----- Data provided -----

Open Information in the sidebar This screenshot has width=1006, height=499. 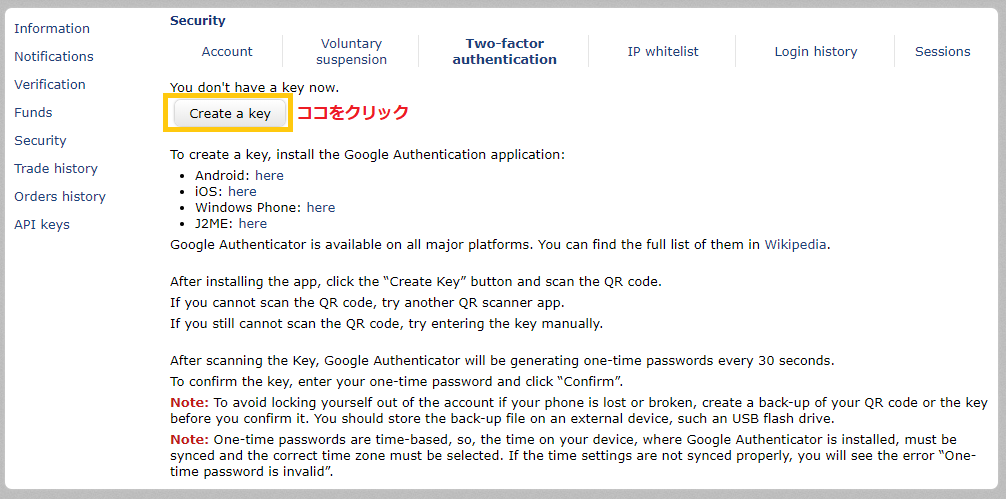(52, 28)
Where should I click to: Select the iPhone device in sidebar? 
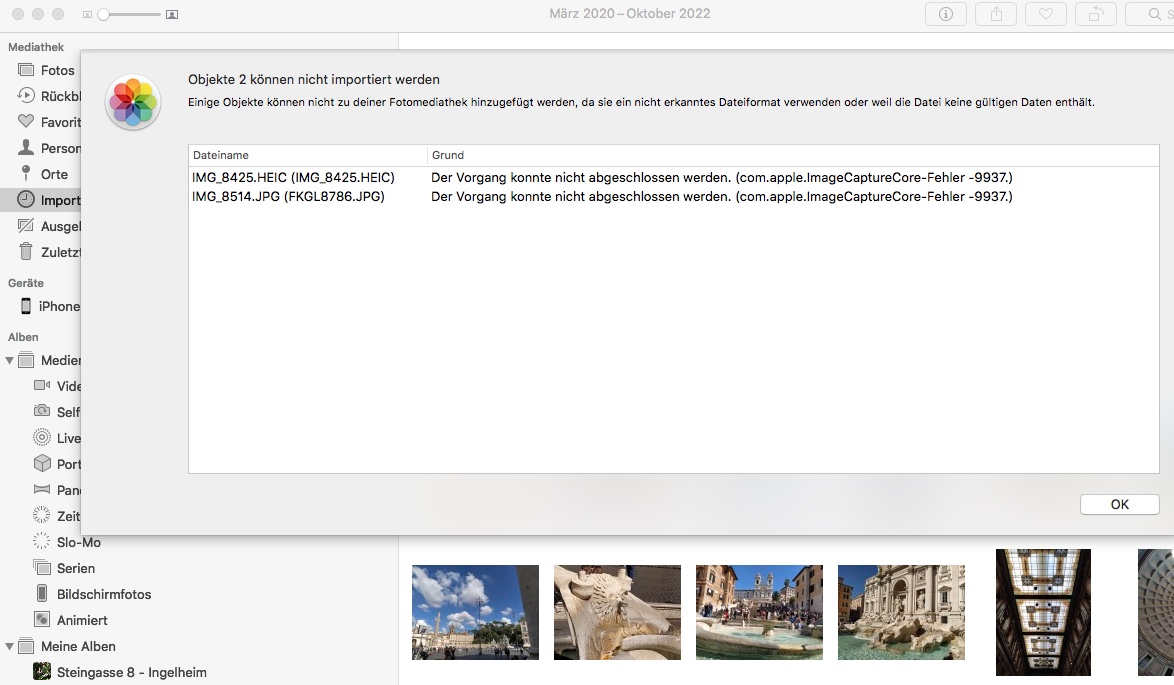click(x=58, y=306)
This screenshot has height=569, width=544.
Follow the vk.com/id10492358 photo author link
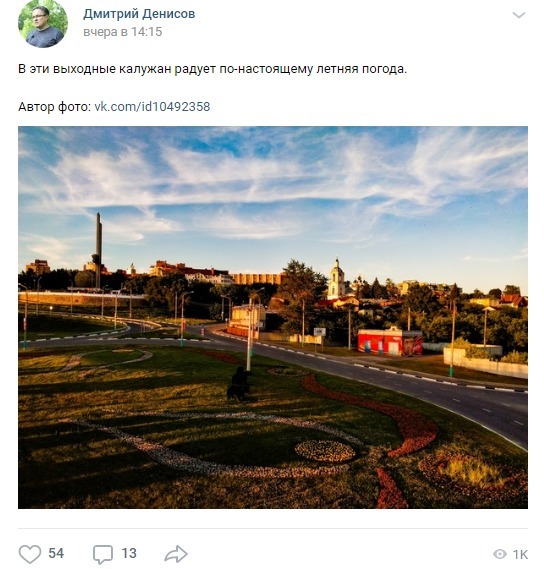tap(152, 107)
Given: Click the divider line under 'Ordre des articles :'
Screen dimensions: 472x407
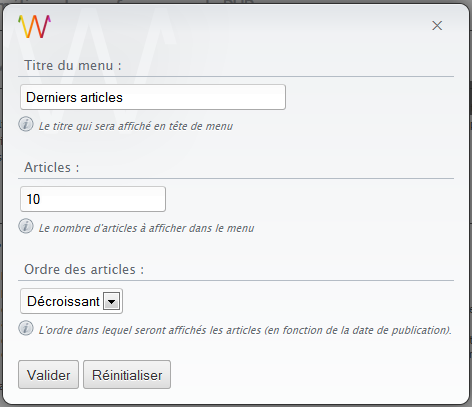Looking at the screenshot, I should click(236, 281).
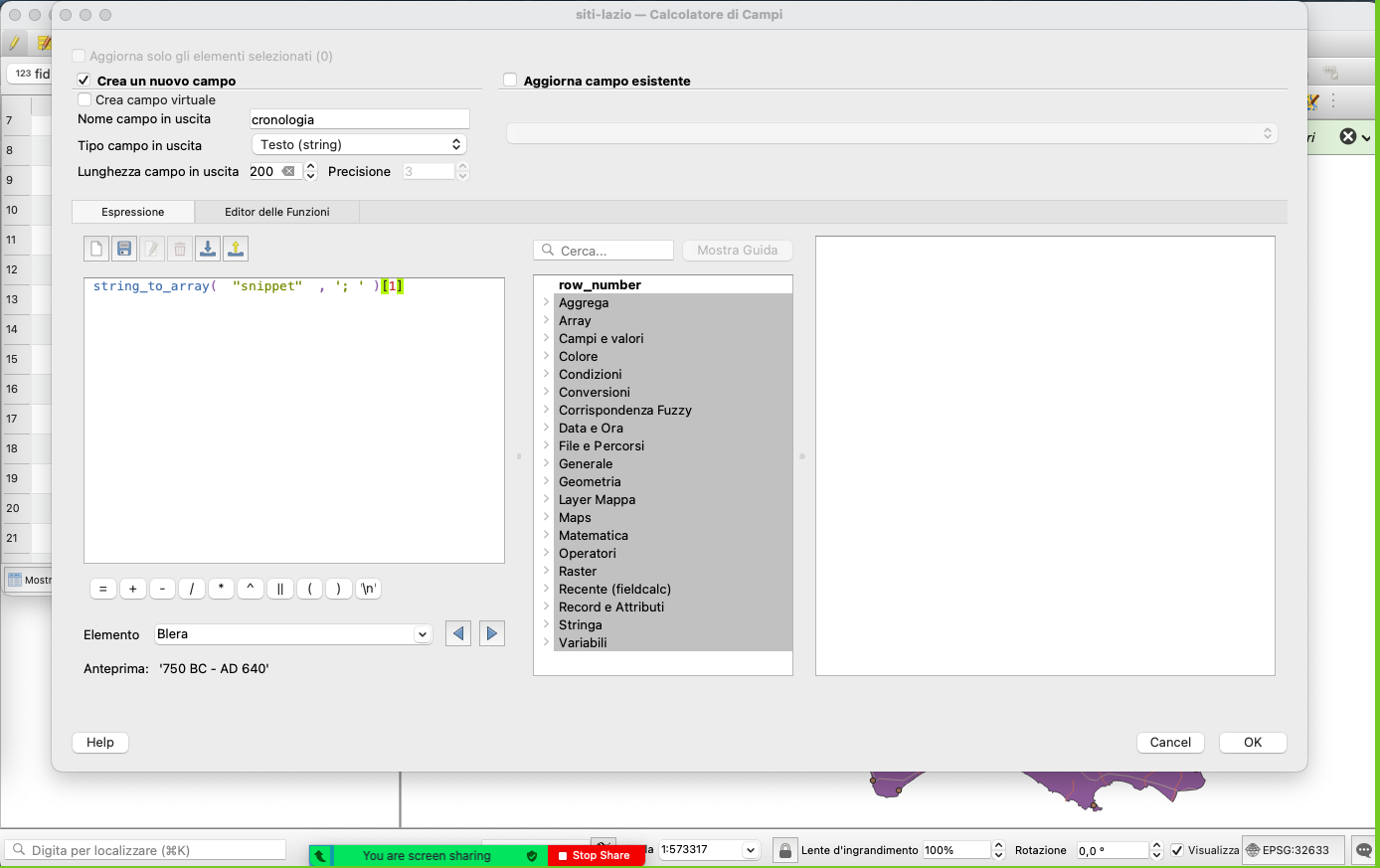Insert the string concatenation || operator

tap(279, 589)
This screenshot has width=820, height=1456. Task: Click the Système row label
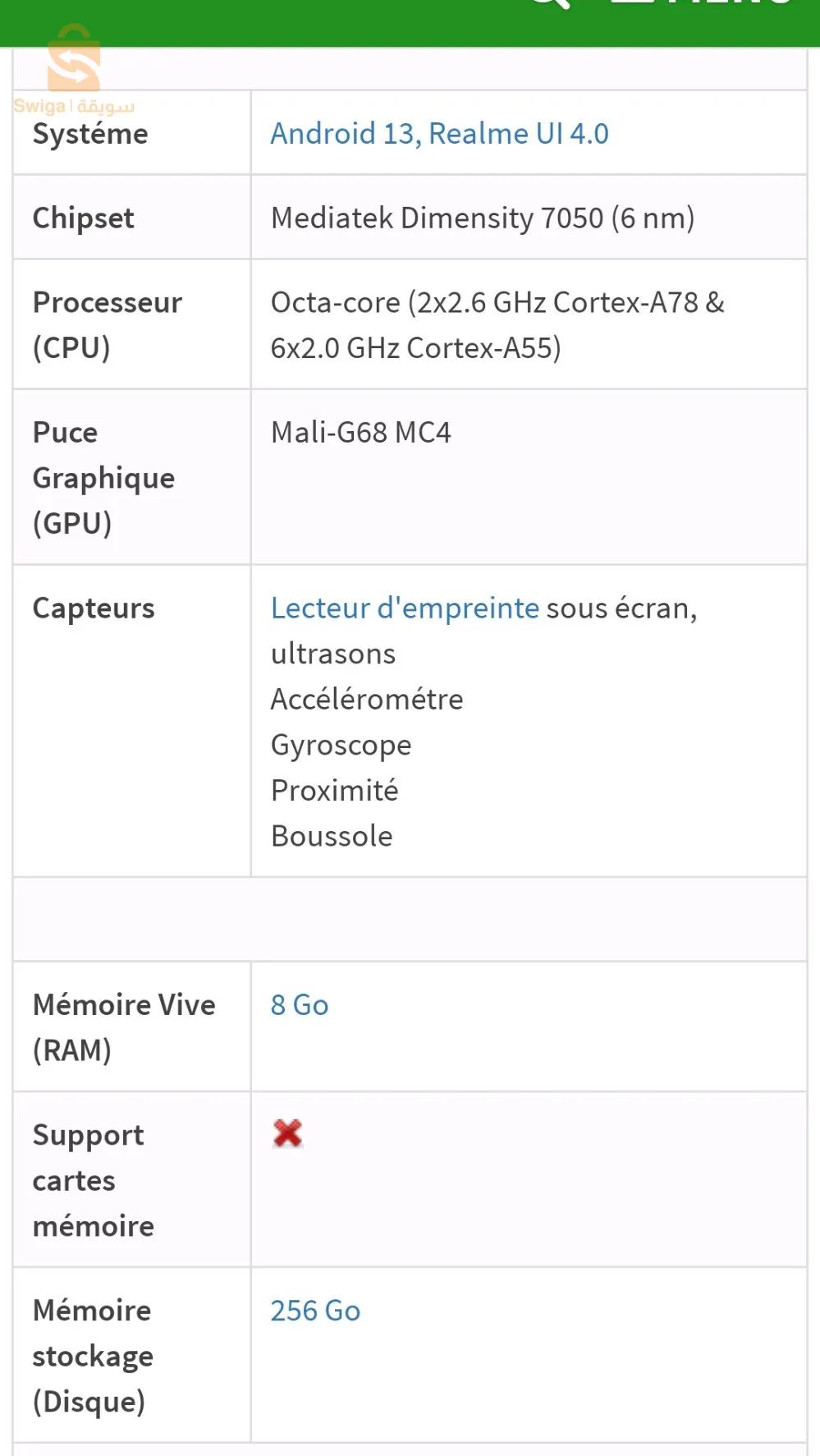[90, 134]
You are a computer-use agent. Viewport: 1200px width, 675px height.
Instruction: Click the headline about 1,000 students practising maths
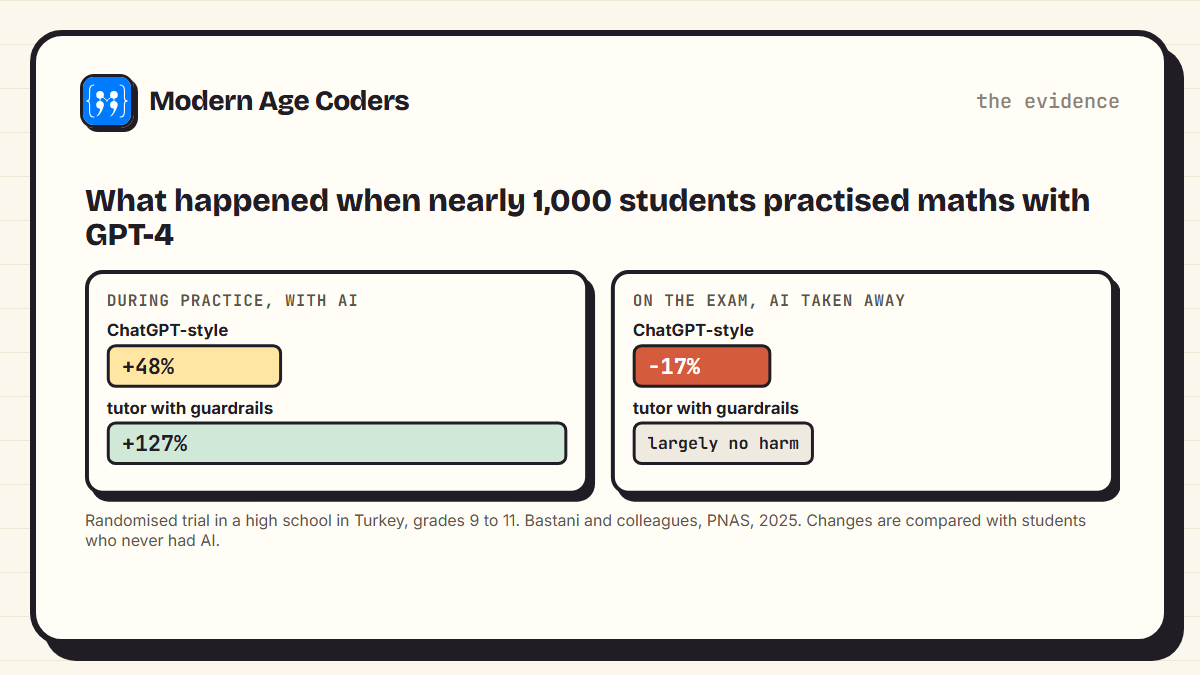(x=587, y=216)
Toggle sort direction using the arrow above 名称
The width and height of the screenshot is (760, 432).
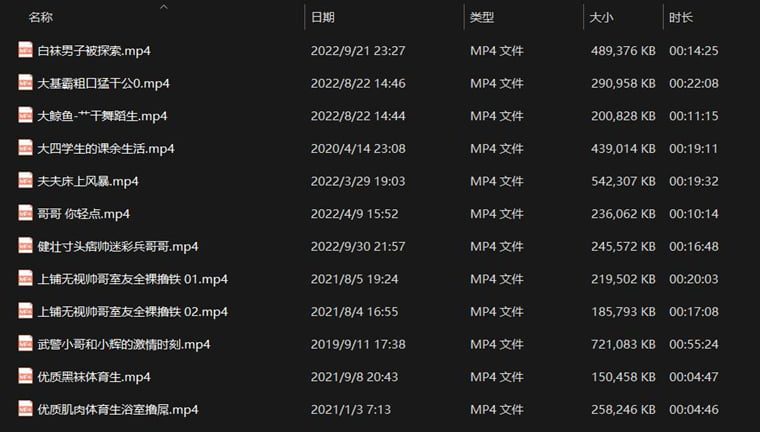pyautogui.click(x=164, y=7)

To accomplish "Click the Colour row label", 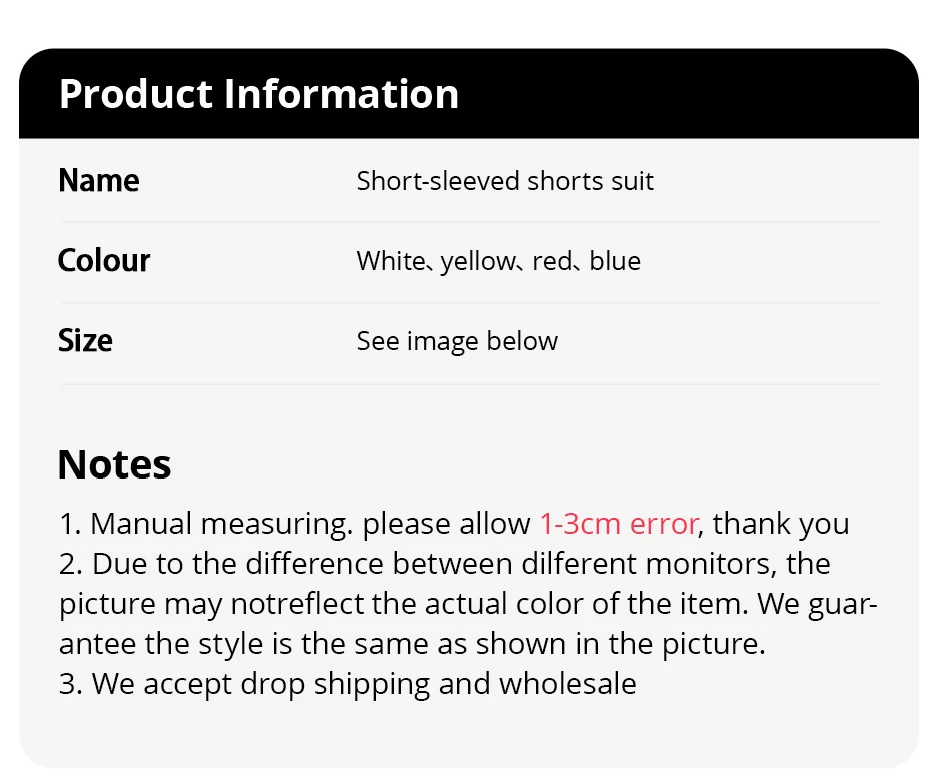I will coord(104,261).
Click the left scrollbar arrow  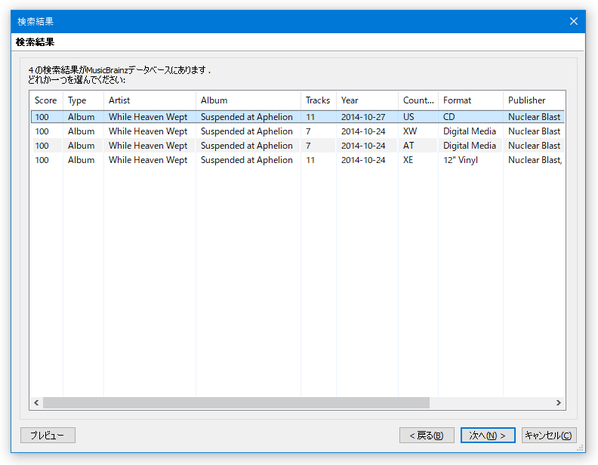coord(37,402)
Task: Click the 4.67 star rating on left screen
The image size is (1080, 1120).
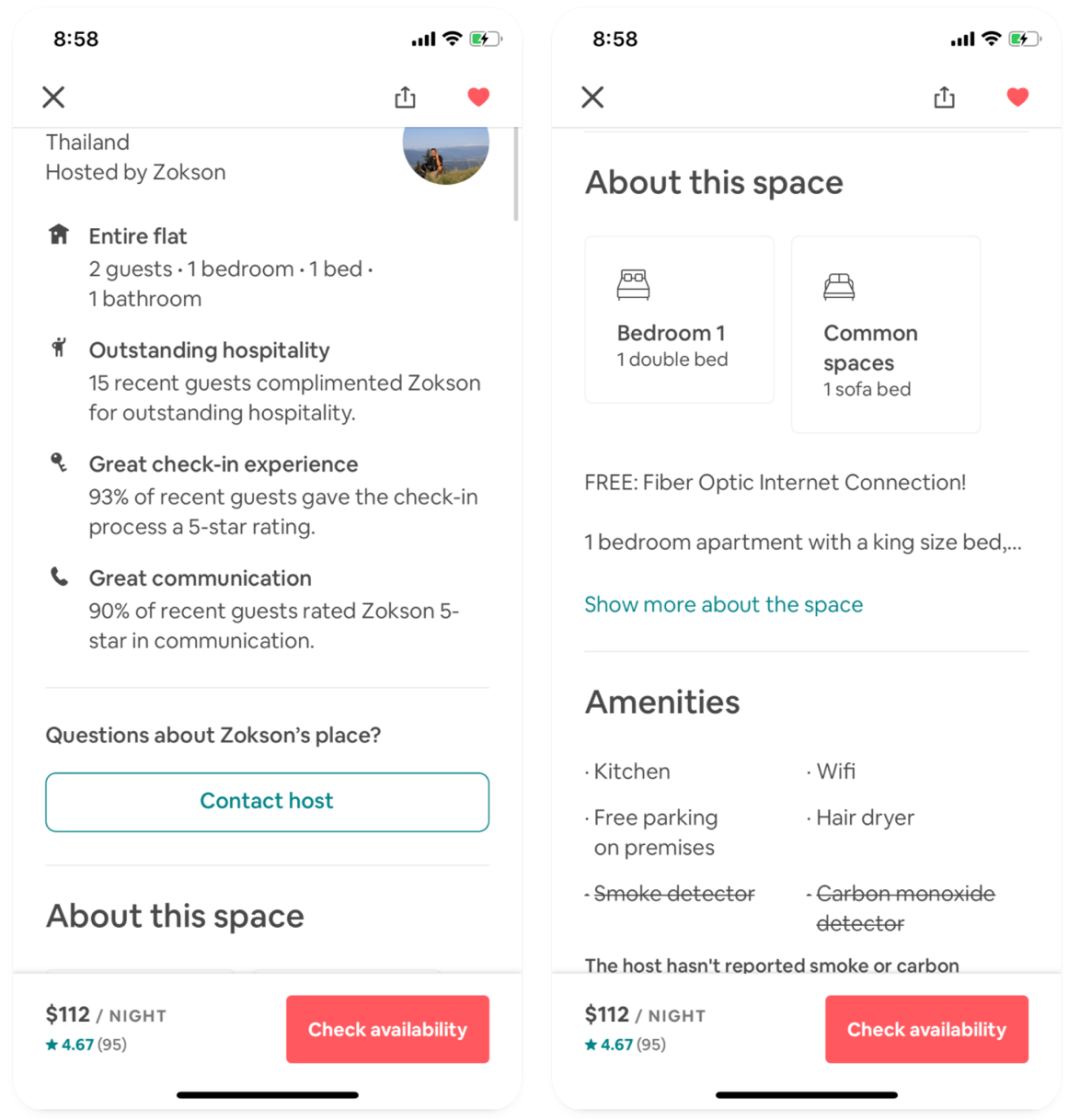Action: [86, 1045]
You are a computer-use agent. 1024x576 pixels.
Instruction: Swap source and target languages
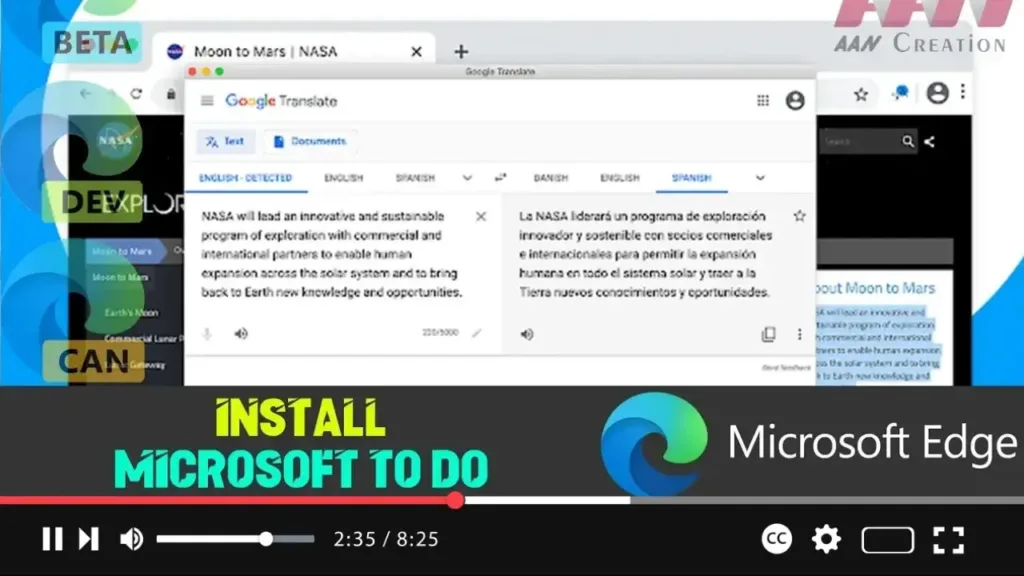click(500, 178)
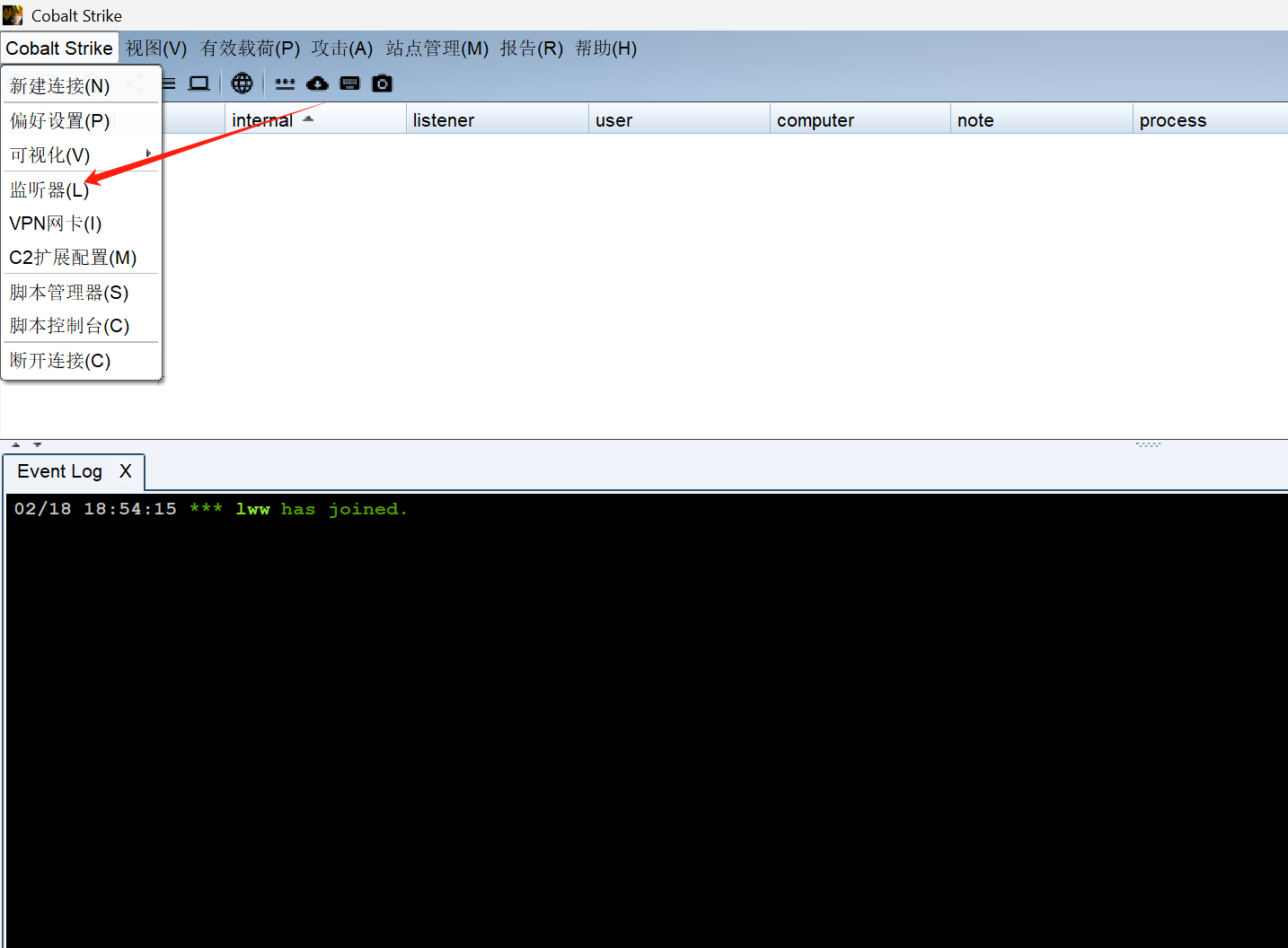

-----

Above are the records; please give again, exactly and in full, only the lines that run from the line with "This screenshot has height=569, width=544." through the line with "You are a computer-use agent. Viewport: 1200px", with no pictures.

• **Written solution**:
This screenshot has height=569, width=544.
Follow the vk.com/id10492358 photo author link
tap(152, 107)
Given: Click the divider line under 'Ordre des articles :'
Screen dimensions: 472x407
Looking at the screenshot, I should click(236, 281).
Insert the string concatenation || operator

tap(279, 589)
This screenshot has width=820, height=1456. Task: Click the Système row label
[90, 134]
You are a computer-use agent. Viewport: 1200px width, 675px height.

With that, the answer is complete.